#### What you should do
Using the entries below, output each line exactly from the first through the one that contains "The image size is (541, 379).".

Collected data

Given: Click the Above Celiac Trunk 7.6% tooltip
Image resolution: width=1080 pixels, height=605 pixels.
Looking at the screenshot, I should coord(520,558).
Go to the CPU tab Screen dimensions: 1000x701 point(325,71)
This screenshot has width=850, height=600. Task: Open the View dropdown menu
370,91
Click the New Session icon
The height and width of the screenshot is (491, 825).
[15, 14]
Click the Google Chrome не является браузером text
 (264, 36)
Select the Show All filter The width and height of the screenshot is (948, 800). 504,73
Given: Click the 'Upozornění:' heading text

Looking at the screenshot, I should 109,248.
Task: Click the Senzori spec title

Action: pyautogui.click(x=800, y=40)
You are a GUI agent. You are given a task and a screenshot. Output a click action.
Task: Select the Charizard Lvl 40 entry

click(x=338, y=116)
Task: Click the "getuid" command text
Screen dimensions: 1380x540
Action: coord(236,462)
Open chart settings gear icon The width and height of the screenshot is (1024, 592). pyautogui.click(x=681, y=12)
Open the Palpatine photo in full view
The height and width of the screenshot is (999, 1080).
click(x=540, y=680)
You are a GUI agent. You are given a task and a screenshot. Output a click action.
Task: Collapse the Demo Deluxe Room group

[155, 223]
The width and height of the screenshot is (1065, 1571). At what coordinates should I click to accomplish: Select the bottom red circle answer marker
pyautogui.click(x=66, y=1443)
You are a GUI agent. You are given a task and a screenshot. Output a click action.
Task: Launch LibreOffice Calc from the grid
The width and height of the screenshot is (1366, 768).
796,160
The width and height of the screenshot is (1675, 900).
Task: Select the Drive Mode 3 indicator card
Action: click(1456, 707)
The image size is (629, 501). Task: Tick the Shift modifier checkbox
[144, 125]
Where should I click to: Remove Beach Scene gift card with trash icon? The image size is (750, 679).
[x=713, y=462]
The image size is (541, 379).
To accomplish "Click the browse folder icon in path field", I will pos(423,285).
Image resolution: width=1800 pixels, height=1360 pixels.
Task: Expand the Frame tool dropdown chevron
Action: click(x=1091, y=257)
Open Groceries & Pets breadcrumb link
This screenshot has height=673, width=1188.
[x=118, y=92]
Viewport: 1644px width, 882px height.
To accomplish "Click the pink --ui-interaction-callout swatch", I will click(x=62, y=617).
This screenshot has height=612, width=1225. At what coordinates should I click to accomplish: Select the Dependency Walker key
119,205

#### Expected answer
Given: Click the Above Celiac Trunk 7.6% tooltip
Image resolution: width=1080 pixels, height=605 pixels.
Looking at the screenshot, I should coord(520,558).
Go to the CPU tab Screen dimensions: 1000x701 point(325,71)
This screenshot has width=850, height=600. Task: Open the View dropdown menu
370,91
Click the New Session icon
The height and width of the screenshot is (491, 825).
[15, 14]
Click the Google Chrome не является браузером text
 (264, 36)
Select the Show All filter The width and height of the screenshot is (948, 800). 504,73
Given: Click the 'Upozornění:' heading text

Looking at the screenshot, I should 109,248.
Task: Click the Senzori spec title

Action: pyautogui.click(x=800, y=40)
You are a GUI agent. You are given a task and a screenshot. Output a click action.
Task: Select the Charizard Lvl 40 entry

click(x=338, y=116)
Task: Click the "getuid" command text
Screen dimensions: 1380x540
Action: coord(236,462)
Open chart settings gear icon The width and height of the screenshot is (1024, 592). pyautogui.click(x=681, y=12)
Open the Palpatine photo in full view
The height and width of the screenshot is (999, 1080).
click(x=540, y=680)
You are a GUI agent. You are given a task and a screenshot. Output a click action.
Task: Collapse the Demo Deluxe Room group

[155, 223]
The width and height of the screenshot is (1065, 1571). At what coordinates should I click to accomplish: Select the bottom red circle answer marker
pyautogui.click(x=66, y=1443)
You are a GUI agent. You are given a task and a screenshot. Output a click action.
Task: Launch LibreOffice Calc from the grid
The width and height of the screenshot is (1366, 768).
796,160
The width and height of the screenshot is (1675, 900).
Task: Select the Drive Mode 3 indicator card
Action: click(1456, 707)
The image size is (629, 501). Task: Tick the Shift modifier checkbox
[144, 125]
Where should I click to: Remove Beach Scene gift card with trash icon? The image size is (750, 679).
[x=713, y=462]
The image size is (541, 379).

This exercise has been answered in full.